We propose that Congress create a permanent Office of Special Counsel with the following attributes:
The office would be headed by a lawyer appointed by the president, subject to Senate confirmation. This method of appointment would meet the court of appeals' constitutional objection. At the same time, the political visibility of the appointment process would give reasonable assurance that a person of stature and political independence would be selected.
The special counsel would serve a fixed term designed to extend well beyond the presidential term during which the appointment is made -- for example, a four-year term beginning Jan. 1 of each presidential election year. This would also help to ensure that the occupant of the office had minimal political or personal ties to those he or she might be called upon to investigate.

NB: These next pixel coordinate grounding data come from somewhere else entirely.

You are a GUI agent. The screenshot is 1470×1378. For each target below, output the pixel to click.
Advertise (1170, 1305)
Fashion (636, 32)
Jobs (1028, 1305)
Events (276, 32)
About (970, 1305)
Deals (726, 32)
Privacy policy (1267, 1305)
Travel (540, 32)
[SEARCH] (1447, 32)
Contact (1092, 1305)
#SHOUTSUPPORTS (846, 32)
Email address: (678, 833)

The special counsel would be assigned the duty of investigating and, where appropriate, prosecuting high government officials and would have a modest, permanent staff that could be expanded as needed to conduct specific investigations. This institutionalization of the office would help to develop consistent standards for investigative activities and decisions whether to prosecute. It would also eliminate the need for the attorney general to perform the potentially controversial (and unreviewable) initial screening function required under the present system.
The special counsel would be subject to removal at the discretion of the president, in the same manner as other federal prosecutors. If the court of appeals is correct, this element of accountability to the chief executive is constitutionally mandated. But even if it were not, it is a desirable limitation on what would otherwise be excessive prosecutive power. The specter of Watergate does not suggest a contrary conclusion. If anything, Watergate proves that a president who unjustifiably interferes with the special counsel's investigations would pay a heavy, and perhaps fatal, political price.
The office would be placed organizationally within the Department of Justice and, as the current statute also provides, would be expected to adhere generally to the rules and regulations that govern the department's ordinary enforcement of the criminal laws. On the other hand, it should be physically housed in its own, separate quarters so that an arm's-length relationship with the department is preserved.
We are confident that an Office of Special Counsel designed along these lines would maintain the kind of practical independence that is needed to inspire public confidence that justice will be administered impartially to high government officials. At the same time, the president's ultimate power of removal, and the continuing institutional responsibilities of the special counsel, would provide a needed check against a rogue prosecution that unjustly discriminates against its targets or threatens real injury to foreign policy, national security or other important interests of the nation.
The writers are Washington attorneys who served as deputy solicitors general. Mr. Geller also was a member of the Watergate Special Prosecution Force.